═══ WORKING DATA ═══

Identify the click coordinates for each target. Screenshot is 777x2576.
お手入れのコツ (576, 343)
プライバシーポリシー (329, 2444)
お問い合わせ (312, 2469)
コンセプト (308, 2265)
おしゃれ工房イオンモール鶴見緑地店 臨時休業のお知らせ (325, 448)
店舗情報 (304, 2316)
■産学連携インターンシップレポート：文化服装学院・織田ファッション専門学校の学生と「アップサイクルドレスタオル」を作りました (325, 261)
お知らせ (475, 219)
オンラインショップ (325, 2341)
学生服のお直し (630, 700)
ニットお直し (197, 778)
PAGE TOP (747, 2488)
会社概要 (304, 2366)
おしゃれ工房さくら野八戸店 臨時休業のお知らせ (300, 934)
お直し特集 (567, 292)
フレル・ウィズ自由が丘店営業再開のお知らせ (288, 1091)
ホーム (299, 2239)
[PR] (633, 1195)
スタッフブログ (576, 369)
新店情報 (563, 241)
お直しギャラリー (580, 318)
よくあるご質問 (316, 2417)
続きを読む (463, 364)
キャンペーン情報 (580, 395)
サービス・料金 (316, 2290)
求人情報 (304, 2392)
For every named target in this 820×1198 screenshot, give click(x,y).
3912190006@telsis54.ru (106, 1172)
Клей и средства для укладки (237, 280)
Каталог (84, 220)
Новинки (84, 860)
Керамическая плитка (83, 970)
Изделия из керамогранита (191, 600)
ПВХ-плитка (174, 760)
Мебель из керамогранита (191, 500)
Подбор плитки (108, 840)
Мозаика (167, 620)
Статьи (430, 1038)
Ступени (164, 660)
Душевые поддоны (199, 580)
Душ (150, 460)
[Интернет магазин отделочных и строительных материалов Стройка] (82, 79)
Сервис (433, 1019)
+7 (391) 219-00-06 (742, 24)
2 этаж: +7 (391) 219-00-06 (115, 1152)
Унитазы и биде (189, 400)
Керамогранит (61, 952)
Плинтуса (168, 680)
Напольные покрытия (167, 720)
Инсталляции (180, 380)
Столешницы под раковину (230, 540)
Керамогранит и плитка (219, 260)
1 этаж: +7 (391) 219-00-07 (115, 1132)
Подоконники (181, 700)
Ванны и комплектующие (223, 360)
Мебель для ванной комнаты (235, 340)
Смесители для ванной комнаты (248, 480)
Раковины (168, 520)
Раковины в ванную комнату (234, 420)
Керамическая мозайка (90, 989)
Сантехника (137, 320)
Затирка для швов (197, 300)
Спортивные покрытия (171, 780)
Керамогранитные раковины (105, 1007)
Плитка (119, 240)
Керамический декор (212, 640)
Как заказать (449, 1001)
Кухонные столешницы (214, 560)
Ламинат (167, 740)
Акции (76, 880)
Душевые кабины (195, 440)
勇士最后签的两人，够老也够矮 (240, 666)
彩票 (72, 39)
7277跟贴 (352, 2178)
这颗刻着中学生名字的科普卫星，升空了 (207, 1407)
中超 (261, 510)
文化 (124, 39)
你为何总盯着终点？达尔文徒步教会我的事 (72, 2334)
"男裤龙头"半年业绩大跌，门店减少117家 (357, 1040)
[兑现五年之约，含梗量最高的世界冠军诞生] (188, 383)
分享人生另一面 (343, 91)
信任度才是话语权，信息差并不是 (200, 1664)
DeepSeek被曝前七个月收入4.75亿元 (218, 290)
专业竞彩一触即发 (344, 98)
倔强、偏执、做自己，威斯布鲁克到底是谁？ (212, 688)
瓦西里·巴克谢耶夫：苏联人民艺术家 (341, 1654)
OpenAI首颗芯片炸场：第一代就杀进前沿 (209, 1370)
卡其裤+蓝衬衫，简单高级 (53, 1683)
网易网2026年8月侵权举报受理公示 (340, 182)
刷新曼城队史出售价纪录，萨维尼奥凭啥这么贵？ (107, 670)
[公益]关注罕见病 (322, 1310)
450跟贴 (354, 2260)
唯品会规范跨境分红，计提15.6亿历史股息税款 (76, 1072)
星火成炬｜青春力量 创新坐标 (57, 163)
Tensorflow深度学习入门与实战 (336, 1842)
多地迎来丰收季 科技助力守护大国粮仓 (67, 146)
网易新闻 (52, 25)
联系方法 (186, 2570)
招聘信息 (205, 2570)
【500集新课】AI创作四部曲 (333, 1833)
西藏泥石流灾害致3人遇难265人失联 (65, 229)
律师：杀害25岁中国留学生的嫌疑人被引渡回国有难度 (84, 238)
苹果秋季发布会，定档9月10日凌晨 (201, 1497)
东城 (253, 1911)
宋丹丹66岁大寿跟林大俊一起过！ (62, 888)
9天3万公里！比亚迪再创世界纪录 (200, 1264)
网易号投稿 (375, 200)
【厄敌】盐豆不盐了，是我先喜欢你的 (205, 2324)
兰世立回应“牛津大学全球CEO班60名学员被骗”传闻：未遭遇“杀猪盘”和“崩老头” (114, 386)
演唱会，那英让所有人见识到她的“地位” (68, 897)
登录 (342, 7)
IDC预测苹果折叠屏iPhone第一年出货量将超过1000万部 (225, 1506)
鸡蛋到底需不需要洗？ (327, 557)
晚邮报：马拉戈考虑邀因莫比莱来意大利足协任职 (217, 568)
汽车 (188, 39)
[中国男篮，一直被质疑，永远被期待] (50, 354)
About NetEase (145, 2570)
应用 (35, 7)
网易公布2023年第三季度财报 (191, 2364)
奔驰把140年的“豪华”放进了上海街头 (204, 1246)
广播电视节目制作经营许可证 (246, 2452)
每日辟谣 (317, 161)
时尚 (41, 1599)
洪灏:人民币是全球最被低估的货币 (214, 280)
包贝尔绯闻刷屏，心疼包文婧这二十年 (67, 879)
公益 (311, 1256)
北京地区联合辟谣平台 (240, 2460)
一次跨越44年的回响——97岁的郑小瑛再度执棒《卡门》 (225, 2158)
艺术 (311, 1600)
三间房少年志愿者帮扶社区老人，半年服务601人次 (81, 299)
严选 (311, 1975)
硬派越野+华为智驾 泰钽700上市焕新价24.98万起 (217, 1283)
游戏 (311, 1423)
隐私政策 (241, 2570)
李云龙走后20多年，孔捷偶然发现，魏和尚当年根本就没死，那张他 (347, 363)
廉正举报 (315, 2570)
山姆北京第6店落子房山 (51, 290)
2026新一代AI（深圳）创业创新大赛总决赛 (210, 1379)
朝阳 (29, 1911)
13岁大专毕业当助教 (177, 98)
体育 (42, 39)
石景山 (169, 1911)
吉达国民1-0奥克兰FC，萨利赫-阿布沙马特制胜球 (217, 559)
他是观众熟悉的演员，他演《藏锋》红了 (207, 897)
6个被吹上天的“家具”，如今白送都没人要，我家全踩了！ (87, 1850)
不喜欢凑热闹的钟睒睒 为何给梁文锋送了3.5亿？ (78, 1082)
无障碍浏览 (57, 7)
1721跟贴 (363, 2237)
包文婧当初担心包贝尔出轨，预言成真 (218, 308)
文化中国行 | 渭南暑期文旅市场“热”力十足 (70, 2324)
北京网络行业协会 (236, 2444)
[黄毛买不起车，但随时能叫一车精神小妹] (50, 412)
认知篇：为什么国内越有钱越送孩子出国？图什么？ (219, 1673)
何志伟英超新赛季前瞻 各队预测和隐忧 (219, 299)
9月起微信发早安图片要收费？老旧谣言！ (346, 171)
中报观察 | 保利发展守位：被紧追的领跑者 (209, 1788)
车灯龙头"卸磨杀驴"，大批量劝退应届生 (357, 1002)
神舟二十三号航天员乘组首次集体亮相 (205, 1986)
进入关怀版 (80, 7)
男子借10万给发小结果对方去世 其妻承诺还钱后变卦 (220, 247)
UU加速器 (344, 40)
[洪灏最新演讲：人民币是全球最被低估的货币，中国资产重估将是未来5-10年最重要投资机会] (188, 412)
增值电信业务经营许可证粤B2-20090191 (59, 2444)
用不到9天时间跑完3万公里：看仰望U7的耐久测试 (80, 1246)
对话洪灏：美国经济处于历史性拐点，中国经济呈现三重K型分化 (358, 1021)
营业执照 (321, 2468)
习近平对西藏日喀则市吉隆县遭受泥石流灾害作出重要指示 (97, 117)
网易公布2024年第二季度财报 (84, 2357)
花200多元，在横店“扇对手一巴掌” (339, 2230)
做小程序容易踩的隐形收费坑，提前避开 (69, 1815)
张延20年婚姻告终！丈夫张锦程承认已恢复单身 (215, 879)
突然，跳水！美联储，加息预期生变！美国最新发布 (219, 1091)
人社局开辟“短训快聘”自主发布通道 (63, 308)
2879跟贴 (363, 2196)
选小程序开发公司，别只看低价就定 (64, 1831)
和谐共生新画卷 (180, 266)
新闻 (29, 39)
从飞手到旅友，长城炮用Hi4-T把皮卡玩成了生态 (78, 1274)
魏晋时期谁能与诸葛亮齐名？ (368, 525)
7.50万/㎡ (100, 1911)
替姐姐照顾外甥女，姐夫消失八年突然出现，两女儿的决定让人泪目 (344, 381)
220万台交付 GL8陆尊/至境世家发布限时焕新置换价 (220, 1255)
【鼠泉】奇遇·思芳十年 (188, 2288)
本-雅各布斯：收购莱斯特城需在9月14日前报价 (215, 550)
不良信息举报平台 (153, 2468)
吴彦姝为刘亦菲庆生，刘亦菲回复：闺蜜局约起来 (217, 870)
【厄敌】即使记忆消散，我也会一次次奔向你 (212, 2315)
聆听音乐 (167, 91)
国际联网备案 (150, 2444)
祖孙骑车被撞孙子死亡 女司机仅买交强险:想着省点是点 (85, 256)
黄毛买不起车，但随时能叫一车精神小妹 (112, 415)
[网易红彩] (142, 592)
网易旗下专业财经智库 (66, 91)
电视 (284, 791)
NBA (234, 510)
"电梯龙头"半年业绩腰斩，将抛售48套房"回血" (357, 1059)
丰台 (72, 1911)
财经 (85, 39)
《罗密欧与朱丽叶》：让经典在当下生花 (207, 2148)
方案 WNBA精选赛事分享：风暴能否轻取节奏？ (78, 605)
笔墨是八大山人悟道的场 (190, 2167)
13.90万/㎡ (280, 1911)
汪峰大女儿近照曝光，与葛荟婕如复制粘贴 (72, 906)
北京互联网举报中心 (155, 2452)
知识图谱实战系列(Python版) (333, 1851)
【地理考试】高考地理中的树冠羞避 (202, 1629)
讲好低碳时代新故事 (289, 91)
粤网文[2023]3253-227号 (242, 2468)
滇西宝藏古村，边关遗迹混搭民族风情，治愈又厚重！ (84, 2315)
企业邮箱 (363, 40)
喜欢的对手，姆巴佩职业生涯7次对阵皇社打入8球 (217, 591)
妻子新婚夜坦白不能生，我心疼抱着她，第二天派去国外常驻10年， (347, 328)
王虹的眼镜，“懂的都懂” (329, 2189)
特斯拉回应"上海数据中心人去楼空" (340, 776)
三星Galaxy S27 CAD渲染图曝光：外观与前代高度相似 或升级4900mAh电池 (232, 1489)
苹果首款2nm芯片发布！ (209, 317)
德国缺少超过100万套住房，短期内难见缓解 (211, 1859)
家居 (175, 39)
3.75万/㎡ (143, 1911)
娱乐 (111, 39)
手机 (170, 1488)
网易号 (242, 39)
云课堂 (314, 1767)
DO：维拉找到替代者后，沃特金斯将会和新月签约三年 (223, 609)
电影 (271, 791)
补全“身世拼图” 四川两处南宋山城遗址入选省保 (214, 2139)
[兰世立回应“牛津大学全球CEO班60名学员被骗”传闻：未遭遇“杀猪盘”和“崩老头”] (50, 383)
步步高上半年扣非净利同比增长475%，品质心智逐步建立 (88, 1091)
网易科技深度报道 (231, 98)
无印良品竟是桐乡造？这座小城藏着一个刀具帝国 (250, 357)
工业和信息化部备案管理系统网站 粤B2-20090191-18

═══

- **PROBLEM TO WORK ON**
Across all the records above, find each line with "人民币是全球最被低估的货币" in it and copy it.

- **ANSWER BOX**
洪灏:人民币是全球最被低估的货币 (214, 280)
[洪灏最新演讲：人民币是全球最被低估的货币，中国资产重估将是未来5-10年最重要投资机会] (188, 412)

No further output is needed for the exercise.